EXTRACTO DE PÁGINA –
++++
Los títeres en nuestro país siguen siendo marginales, pero nosotros desde el agitar de las alas transparentes de una efímera “Libélula dorada,” continuamos creyendo que como parte del intemporal deseo de soñar que nos inspira nuestro oficio, y por ser parte vital del desarrollo de la cultura, pueden llegar a convertirse en un deseo al servicio de las mayorías, no solo de los niños, porque el deseo de imaginar no es exclusivo de los infantes. En ese sentido urge desamordazar a ese niño que todos los adultos llevamos amodardazado por dentro.

Los títeres como criaturas sublimes de la fantasía, le abren con su guiño de guiñoles, un espacio de libertad a todos los seres humanos. Desde vieja data los titiriteros le han rendido culto a las musas libertarias que siempre han enriquecido la vida, impidiendo con su canto, momificarla en los altares pétreos de la uniformidad.
++++
DATOS PARA REVISAR –
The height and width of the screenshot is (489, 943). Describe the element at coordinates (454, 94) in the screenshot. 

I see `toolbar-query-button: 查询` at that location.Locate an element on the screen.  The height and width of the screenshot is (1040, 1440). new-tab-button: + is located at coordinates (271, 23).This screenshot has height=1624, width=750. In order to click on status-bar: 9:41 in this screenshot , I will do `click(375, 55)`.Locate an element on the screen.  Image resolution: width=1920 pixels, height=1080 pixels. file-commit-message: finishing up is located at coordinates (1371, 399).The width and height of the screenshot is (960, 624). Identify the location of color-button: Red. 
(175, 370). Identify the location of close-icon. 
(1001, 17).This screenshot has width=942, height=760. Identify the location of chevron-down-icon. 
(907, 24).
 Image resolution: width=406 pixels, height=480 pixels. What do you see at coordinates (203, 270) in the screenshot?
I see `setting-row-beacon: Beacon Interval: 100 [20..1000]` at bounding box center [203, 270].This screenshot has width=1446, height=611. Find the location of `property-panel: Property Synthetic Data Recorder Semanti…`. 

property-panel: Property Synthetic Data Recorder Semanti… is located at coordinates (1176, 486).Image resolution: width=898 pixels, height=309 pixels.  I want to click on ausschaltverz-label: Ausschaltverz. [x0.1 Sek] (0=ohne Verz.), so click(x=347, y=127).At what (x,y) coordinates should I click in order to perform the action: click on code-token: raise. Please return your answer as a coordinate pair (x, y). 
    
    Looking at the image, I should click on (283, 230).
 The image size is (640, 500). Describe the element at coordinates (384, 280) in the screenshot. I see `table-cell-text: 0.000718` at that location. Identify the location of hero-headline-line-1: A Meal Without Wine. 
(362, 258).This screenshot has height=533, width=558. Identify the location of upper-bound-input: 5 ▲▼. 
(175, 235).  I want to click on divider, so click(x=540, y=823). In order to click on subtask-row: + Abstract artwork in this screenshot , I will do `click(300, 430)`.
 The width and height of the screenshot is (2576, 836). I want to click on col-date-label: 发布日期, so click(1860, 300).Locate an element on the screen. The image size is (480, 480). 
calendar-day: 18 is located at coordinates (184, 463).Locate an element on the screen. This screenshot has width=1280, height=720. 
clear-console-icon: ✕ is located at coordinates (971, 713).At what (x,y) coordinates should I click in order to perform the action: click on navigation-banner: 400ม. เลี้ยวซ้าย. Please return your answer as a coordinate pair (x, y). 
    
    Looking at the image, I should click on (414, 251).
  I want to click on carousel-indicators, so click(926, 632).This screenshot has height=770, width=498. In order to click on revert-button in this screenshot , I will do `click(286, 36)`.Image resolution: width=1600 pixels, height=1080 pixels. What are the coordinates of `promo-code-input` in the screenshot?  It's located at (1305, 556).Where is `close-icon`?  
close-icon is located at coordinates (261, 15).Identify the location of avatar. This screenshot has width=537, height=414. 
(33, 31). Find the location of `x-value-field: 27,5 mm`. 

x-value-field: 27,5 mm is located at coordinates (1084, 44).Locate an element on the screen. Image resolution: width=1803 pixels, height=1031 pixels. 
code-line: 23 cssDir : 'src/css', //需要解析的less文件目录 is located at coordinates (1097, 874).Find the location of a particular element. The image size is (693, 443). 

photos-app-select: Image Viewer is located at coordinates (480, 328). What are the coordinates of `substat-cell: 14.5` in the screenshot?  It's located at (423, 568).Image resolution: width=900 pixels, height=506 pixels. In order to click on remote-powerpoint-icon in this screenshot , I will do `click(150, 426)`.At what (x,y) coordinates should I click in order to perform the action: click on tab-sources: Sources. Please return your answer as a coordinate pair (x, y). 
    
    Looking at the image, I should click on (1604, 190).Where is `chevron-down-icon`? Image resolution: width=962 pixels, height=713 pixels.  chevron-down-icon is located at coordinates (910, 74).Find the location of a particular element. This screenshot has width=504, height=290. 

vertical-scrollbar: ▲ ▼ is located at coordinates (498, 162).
++++
CONSIGNA – Según el extracto de página sobre los títeres, ¿qué les abren los títeres a todos los seres humanos?

RESULTADO – Un espacio de libertad.